本開示のスパッタ装置の別の態様によれば、漏洩磁場の法線方向の成分が0の部分が環状でない場合と比べて、基板表面の中心を囲う環状の部位では、該部位とエロージョン部位との相対的な関係が互いに保たれやすくなる。そのため、基板表面に形成される酸化マグネシウム膜の膜厚均一性が高められるという上述した効果が、基板表面の中心を囲う環状の部位において、さらに顕著なものとなる。
【0020】
本開示のスパッタ装置の一態様は、上記態様において、前記ターゲット表面にて前記漏洩磁場の法線方向の成分が0の部分の形状が、前記基板の外周部と相似形である。

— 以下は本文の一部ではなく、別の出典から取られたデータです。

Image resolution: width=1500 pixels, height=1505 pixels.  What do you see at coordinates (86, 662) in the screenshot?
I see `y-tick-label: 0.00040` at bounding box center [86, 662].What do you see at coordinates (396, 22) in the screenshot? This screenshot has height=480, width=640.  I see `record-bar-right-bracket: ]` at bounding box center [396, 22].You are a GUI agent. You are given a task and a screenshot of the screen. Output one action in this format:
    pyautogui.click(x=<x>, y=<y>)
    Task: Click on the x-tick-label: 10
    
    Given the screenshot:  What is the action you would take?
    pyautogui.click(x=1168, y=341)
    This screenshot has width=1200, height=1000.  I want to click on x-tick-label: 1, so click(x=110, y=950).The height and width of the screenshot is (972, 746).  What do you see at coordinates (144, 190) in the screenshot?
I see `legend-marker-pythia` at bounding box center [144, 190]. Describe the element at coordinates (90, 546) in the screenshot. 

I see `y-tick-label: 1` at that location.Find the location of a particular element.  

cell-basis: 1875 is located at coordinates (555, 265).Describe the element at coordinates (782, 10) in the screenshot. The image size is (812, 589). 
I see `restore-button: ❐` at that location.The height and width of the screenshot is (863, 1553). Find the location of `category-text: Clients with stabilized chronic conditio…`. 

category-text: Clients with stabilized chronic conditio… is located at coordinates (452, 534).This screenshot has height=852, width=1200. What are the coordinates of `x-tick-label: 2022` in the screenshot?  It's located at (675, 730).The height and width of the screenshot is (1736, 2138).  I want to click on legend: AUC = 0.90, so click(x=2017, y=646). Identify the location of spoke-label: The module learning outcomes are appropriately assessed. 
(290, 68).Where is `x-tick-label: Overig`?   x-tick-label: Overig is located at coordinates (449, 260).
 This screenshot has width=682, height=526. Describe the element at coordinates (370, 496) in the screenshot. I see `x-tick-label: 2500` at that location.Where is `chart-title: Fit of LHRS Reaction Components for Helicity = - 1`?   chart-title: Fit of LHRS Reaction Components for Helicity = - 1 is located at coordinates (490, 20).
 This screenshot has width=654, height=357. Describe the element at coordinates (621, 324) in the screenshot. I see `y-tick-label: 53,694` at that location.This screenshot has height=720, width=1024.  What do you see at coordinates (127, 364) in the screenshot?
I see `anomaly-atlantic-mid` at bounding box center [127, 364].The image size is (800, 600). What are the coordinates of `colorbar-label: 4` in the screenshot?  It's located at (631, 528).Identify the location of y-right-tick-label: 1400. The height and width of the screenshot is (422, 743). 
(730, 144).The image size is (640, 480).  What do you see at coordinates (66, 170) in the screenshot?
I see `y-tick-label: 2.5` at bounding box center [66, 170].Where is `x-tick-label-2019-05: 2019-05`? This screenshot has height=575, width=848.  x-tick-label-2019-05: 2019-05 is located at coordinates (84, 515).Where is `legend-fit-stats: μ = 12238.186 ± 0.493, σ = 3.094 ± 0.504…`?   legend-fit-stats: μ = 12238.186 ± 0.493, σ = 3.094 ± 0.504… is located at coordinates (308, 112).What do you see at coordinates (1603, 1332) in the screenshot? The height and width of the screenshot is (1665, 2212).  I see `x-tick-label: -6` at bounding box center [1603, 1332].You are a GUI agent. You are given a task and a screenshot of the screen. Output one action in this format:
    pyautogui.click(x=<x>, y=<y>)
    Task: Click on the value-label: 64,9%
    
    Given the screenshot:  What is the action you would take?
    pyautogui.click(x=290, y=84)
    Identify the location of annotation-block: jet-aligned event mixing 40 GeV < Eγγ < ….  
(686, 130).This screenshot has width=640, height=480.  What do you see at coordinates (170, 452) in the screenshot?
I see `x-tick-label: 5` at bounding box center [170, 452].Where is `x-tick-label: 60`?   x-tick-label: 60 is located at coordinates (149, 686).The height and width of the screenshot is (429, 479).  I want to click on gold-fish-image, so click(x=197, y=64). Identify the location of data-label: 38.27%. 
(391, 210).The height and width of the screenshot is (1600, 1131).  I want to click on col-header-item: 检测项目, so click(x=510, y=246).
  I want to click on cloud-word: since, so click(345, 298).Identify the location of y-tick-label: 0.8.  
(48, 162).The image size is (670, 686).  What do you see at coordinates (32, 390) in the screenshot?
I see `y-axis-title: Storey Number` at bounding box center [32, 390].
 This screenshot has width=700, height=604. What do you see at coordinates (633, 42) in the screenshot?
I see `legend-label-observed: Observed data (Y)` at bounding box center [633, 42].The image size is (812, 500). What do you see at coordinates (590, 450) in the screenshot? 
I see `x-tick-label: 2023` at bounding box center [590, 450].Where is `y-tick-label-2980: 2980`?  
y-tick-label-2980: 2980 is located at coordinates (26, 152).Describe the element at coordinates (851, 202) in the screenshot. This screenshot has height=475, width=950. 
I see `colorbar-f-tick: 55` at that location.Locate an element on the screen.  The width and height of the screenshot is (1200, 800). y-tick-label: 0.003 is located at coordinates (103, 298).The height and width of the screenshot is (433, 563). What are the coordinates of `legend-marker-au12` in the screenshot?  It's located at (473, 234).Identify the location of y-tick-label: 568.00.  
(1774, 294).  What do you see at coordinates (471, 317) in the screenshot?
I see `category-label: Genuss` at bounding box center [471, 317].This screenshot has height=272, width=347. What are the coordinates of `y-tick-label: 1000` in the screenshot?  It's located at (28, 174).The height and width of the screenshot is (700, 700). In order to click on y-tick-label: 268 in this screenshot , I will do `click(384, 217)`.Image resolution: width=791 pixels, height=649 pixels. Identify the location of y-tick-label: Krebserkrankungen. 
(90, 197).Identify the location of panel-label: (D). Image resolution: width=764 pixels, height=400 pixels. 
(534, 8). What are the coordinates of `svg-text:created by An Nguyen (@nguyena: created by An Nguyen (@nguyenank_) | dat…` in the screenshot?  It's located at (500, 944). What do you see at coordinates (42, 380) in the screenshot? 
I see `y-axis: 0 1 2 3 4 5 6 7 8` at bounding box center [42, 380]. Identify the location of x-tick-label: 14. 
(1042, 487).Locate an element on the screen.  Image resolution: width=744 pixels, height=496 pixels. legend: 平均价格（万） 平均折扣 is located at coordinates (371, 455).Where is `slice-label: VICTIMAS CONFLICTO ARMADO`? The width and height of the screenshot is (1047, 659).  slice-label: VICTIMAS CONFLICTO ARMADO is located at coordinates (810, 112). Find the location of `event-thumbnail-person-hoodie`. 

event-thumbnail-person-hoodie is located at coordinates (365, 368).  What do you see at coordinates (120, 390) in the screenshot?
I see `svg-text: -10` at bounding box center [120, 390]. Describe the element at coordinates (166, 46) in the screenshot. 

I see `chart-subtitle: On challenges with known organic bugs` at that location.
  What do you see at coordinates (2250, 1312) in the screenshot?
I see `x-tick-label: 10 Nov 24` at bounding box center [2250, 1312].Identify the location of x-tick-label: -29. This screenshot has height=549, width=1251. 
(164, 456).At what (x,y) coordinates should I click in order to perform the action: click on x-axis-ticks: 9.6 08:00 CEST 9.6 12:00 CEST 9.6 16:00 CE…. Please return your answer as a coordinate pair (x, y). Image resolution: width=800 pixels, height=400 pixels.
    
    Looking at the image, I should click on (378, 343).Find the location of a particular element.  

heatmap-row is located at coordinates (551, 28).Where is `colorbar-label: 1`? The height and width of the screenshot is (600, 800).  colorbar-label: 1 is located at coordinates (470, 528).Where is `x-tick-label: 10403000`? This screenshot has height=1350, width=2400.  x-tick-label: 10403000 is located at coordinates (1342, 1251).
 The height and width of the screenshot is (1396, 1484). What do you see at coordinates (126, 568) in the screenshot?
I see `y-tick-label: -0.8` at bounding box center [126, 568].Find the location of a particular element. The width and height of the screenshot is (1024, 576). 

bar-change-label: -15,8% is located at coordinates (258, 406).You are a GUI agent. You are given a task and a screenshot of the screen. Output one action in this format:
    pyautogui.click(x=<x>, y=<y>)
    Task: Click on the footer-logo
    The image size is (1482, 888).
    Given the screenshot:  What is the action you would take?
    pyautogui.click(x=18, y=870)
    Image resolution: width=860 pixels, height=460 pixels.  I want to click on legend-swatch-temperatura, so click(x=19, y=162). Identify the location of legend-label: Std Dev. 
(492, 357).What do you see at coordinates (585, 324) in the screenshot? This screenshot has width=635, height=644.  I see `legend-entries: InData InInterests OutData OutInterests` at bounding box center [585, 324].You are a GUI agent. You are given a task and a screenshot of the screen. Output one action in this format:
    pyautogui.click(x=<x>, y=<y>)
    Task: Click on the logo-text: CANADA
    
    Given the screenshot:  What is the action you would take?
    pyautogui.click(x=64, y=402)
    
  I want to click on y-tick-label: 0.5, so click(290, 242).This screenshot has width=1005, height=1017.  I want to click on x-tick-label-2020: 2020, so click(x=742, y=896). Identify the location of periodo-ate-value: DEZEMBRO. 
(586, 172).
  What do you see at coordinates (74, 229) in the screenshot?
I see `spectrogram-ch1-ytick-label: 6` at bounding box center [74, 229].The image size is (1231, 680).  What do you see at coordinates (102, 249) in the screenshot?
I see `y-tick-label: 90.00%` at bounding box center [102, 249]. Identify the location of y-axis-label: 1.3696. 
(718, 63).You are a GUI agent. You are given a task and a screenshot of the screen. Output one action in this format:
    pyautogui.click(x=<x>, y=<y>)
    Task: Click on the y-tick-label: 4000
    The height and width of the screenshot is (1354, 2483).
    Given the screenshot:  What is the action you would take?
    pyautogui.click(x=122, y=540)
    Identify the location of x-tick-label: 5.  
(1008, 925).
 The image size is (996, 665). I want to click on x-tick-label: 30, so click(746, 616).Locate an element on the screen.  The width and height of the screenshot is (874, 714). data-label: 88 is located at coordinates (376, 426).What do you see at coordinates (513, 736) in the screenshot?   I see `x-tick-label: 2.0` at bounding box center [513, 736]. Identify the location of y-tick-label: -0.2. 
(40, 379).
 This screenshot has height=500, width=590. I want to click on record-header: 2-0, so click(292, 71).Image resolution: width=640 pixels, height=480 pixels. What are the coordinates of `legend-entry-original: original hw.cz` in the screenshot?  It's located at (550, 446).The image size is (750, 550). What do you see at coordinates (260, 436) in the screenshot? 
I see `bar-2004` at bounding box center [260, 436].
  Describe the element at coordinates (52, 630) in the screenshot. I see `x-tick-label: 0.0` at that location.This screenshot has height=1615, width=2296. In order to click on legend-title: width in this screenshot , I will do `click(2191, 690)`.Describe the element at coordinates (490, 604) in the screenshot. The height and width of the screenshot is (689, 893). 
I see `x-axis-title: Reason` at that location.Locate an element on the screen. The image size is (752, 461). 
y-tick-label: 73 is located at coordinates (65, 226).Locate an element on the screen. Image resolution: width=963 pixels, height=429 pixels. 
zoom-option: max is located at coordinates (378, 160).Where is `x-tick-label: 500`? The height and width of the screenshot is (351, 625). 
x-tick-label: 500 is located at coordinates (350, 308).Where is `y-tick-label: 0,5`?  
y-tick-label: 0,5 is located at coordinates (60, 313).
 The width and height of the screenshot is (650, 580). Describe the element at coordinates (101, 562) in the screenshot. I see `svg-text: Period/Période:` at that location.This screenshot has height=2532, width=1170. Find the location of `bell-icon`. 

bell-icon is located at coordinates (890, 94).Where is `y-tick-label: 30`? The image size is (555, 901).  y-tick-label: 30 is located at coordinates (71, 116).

本開示のスパッタ装置の別の態様によれば、漏洩磁場の法線方向の成分が0の部分の形状が基板の外周部と相似形であるため、基板の周方向における各部位にて、該部位とエロージョン部位との相対的な関係が互いに保たれやすくなる。そのため、基板表面に形成される酸化マグネシウム膜の膜厚均一性が高められるという上述した効果が、基板の周方向において、さらに顕著なものとなる。
【0021】
本開示のスパッタ装置の一態様は、上記態様において、前記磁気回路が、前記ターゲット表面の中心で前記漏洩磁場を回転する。
本開示のスパッタ装置の別の態様によれば、ターゲット表面の中心を回転中心としてエロージョン部位が回転することになるため、基板の周方向における各部位にて、該部位とエロージョン部位との相対的な関係が互いに保たれやすくなる。そのため、基板表面に形成される酸化マグネシウム膜の膜厚均一性が高められるという上述した効果が、さらに顕著なものとなる。
【図面の簡単な説明】
【0022】
【図1】本開示におけるスパッタ装置の一実施形態の構成を示す全体構成図。
【図2】ターゲット表面におけるエロージョン部位を示すターゲット表面の平面図。
【図3】ターゲット表面におけるエロージョン部位を示すターゲットの断面図であって、図2のA−A線断面図。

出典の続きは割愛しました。